[Items from a dataset]
'''
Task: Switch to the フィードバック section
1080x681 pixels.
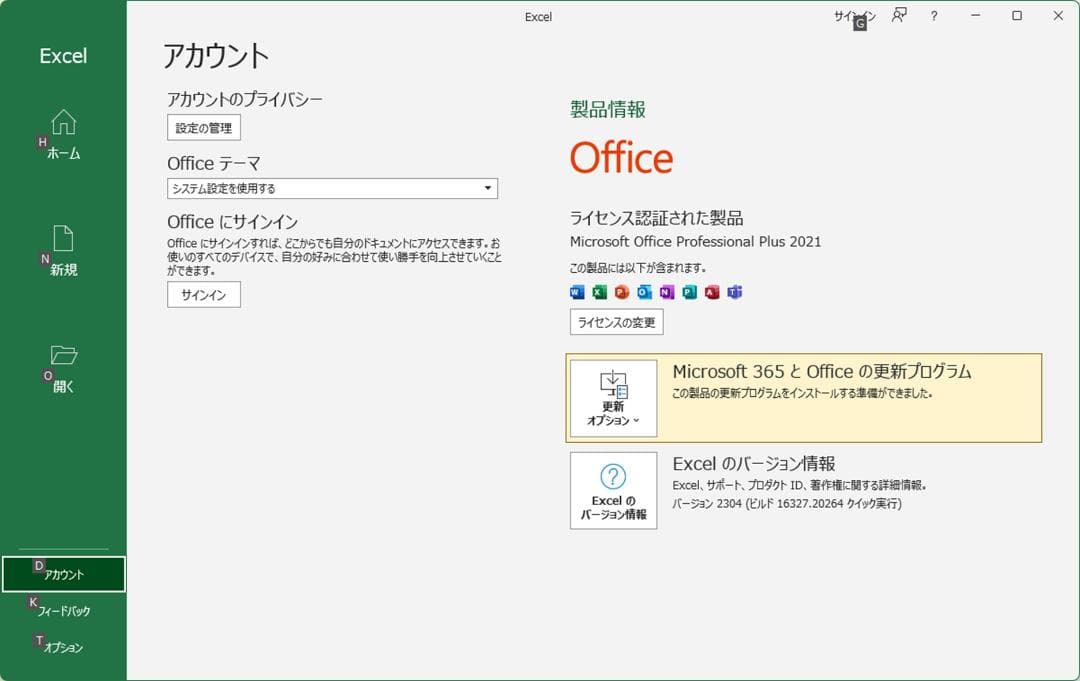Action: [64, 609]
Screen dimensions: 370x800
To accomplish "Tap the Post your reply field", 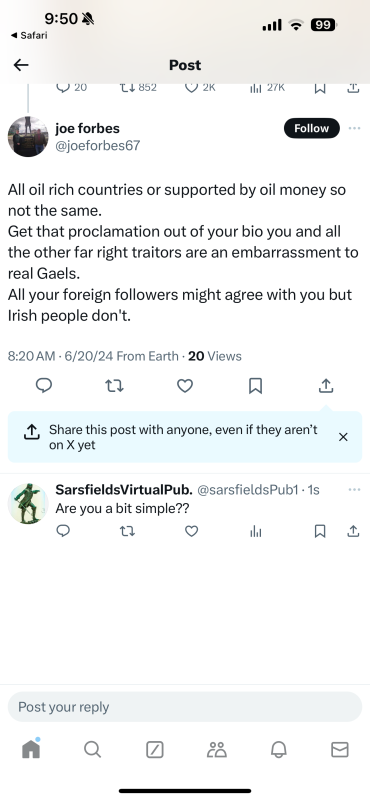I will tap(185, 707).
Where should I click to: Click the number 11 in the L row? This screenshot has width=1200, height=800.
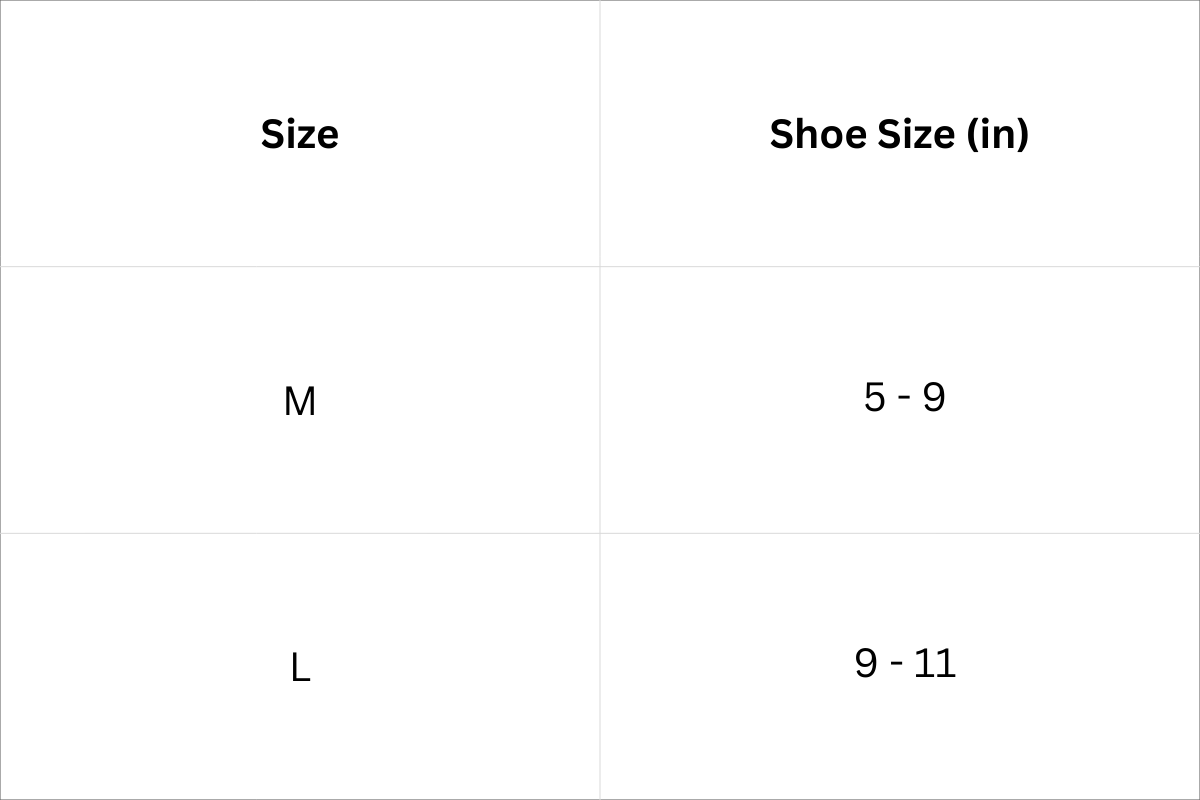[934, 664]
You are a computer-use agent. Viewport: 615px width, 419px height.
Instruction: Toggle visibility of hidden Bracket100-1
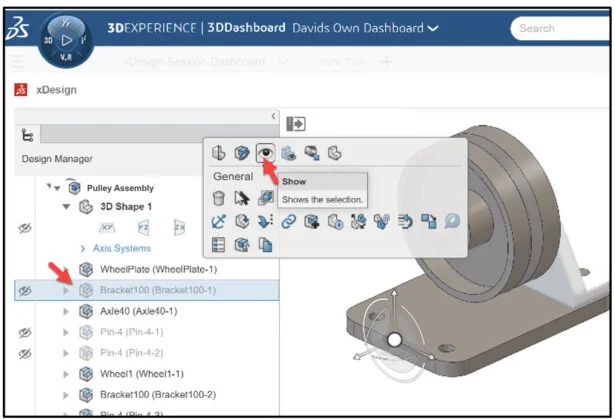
'''
'''
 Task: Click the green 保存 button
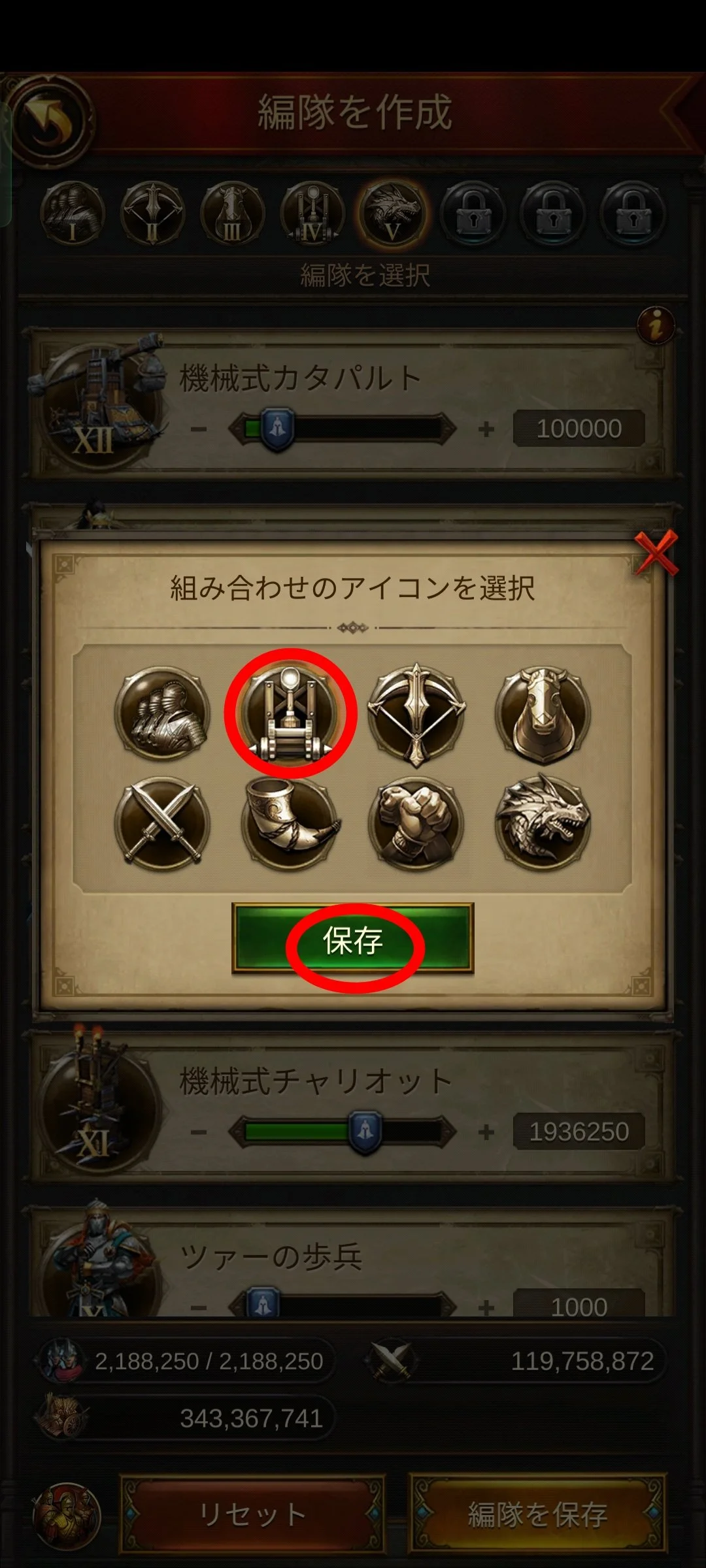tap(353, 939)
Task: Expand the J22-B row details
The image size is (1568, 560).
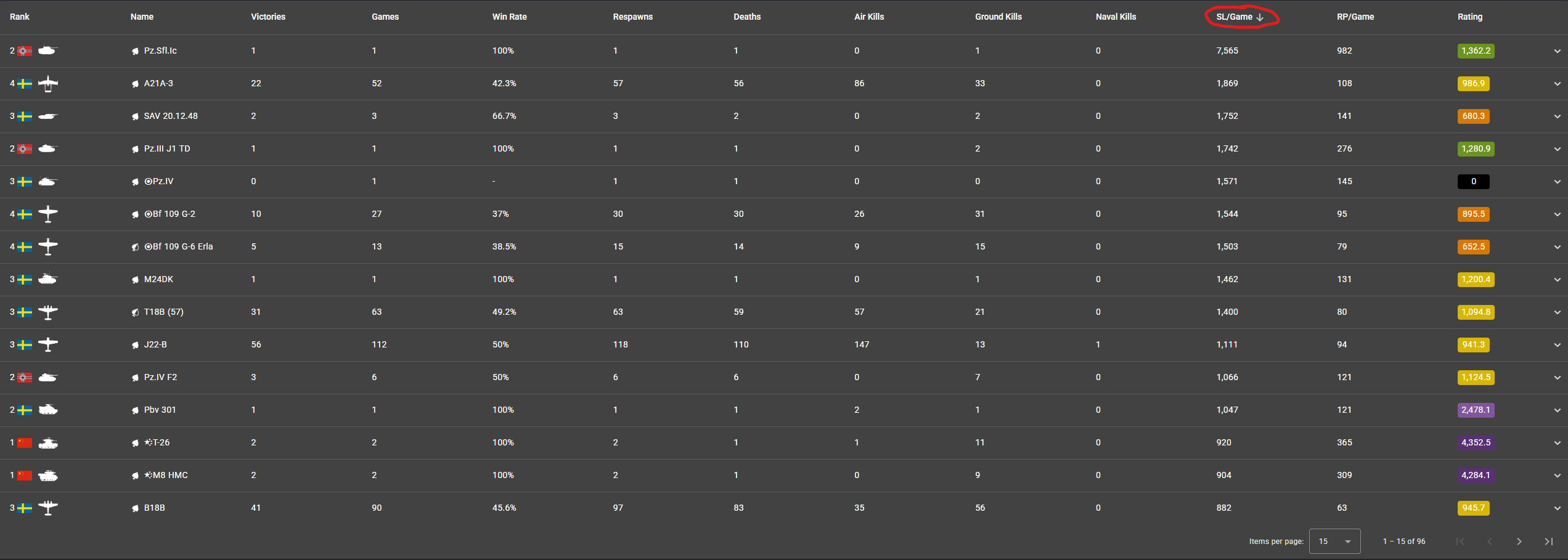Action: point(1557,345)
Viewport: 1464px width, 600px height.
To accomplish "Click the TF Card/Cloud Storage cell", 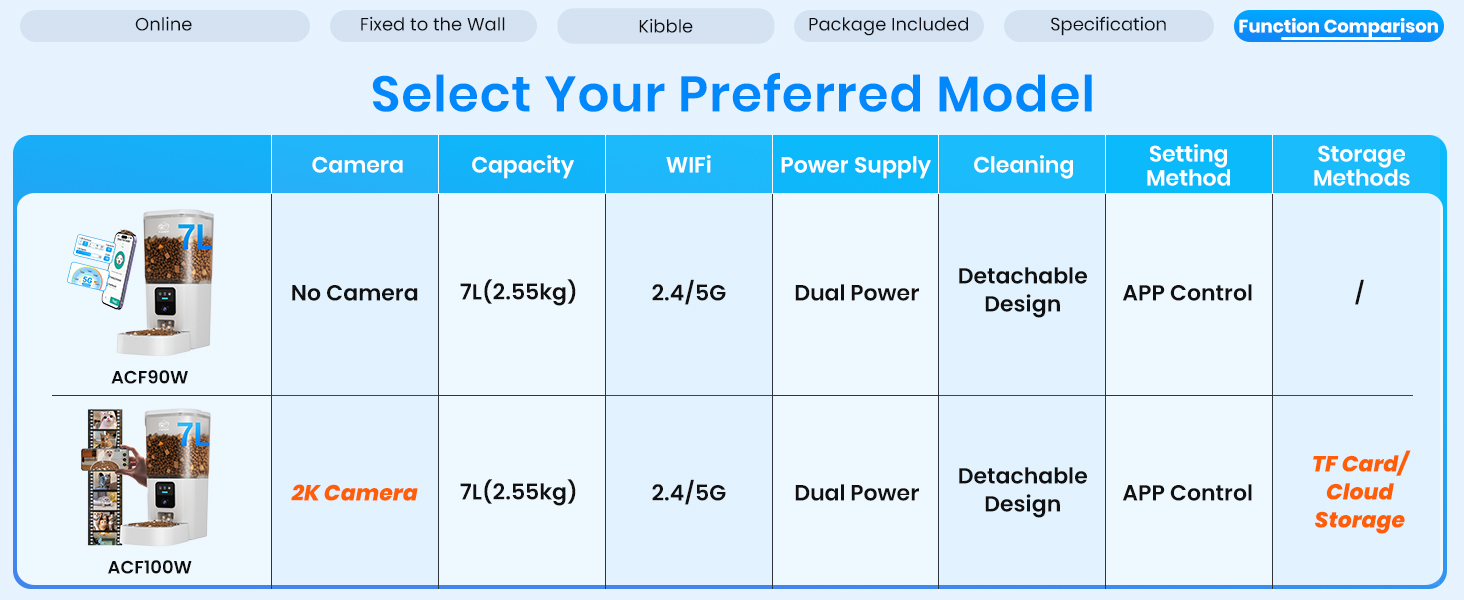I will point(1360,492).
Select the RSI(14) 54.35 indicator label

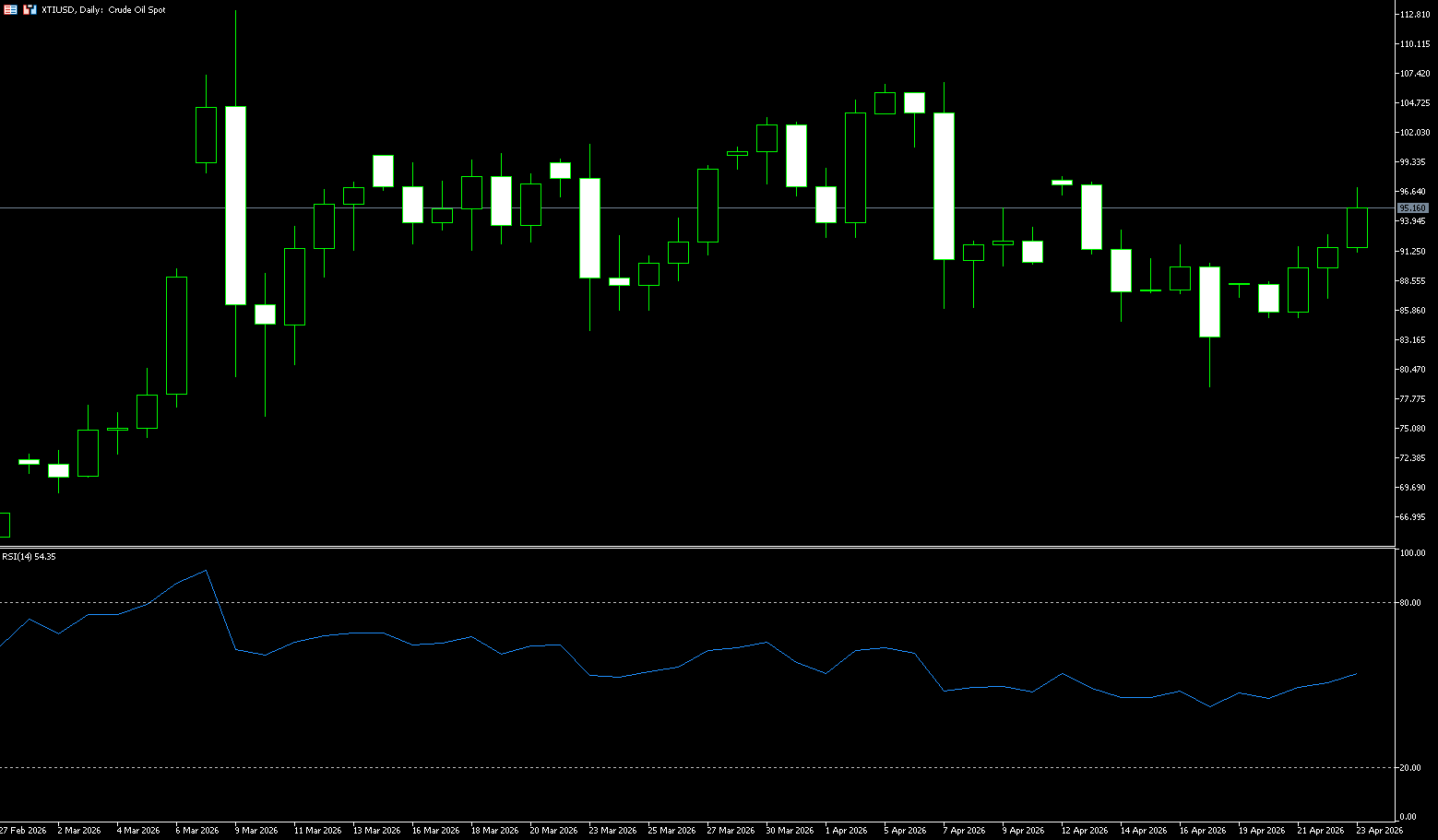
'''
When the entries above show the word "Viewport" in a line, copy that line out.

* Answer to this problem:
You are a computer-use agent. Viewport: 615px width, 419px height.
Viewport: 1464px width, 600px height.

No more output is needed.